Safety results were included from True North (52-week trial) in patients with UC, and SUNBEAM (12-month trial), and RADIANCE (24-month trial) in patients with MS. All patients were required to have had a positive VZV IgG antibody status or completed VZV vaccination ≥30 days prior to randomization based on known effects of S1P modulators. Patients with a negative VZV antibody titer could choose to receive the VZV vaccination to qualify for the trial. Number of pre-screen failures because of lack of demonstrated immunity, occurrence of HZ, and association between HZ cases and lymphopenia were analyzed.

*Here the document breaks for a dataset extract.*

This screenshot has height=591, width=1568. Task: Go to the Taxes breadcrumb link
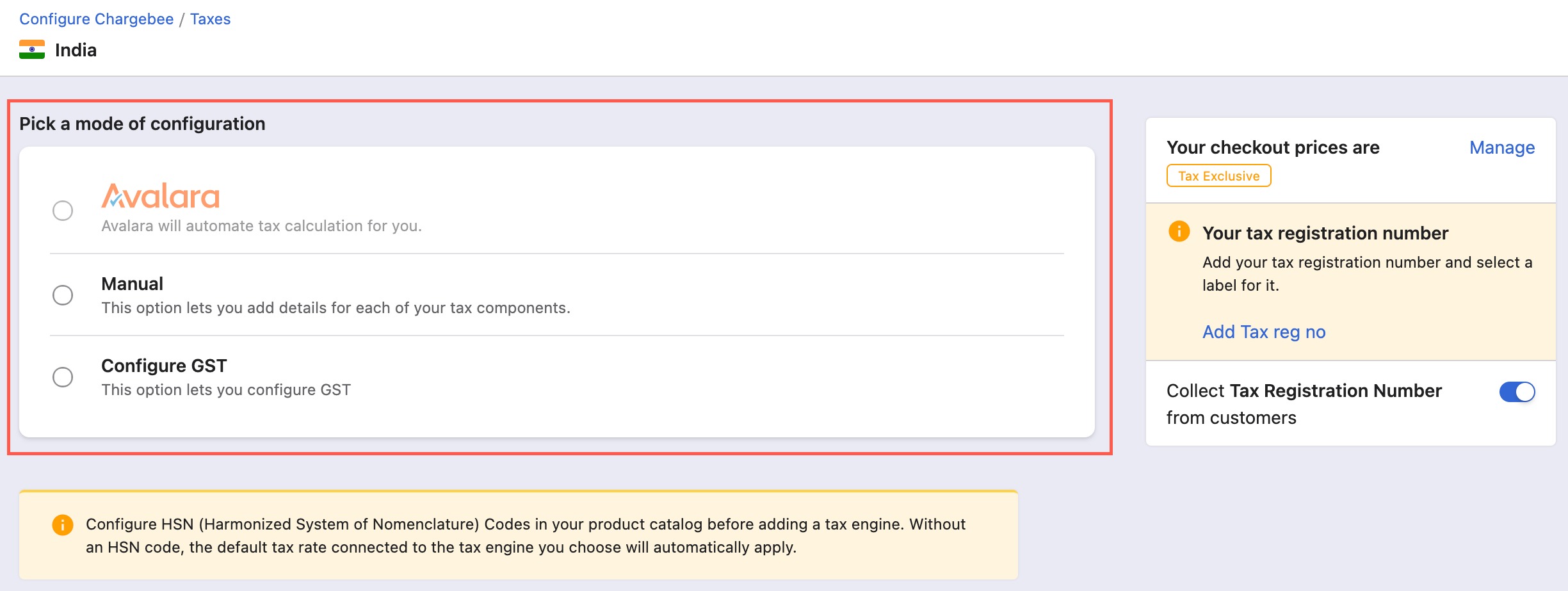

Of 1831 patients with UC screened for VZV immunity, 104 (5.7%) failed screening due to lack of documentation of VZV antibody or VZV vaccination ≥30 days before randomization; 22% (23/104) subsequently received varicella vaccination and were rescreened and enrolled. Of 3332 MS patients tested for VZV immunity, 309 (9.3%) tested negative and 32% (98/309) of these patients were vaccinated prior to randomization. In the UC and MS trials, the incidence of HZ cases was low in ozanimod-treated patients (8 cases [1.0%] and 5 cases [0.6%], respectively; Table 1). All cases were distributed across a single dermatome, did not result in a complication of HZ, and were treated with oral antivirals while patients remained on ozanimod. None of the patients discontinued ozanimod because of HZ and none of the HZ cases were associated with grade 4 lymphopenia (defined as an absolute lymphocyte count <0.2 x 109/L).

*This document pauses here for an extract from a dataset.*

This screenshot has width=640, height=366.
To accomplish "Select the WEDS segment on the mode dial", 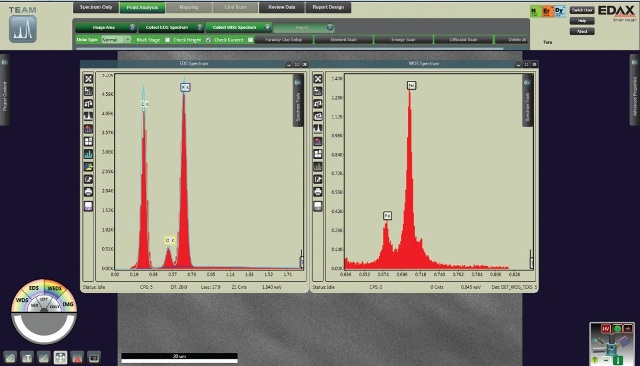I will [x=55, y=288].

In the ozanimod phase 3 UC and MS trials, 5%–10% of patients screened did not have demonstrated VZV immunity; 22%–32% of these patients received varicella vaccination, were rescreened and enrolled. The overall HZ incidence in clinical trials was low (≤1% of patients), all cases were distributed across a single dermatome, and no serious or complicated cases occurred in ozanimod-treated patients with VZV immunity. Additional studies are warranted to evaluate the incidence of HZ in clinical practice.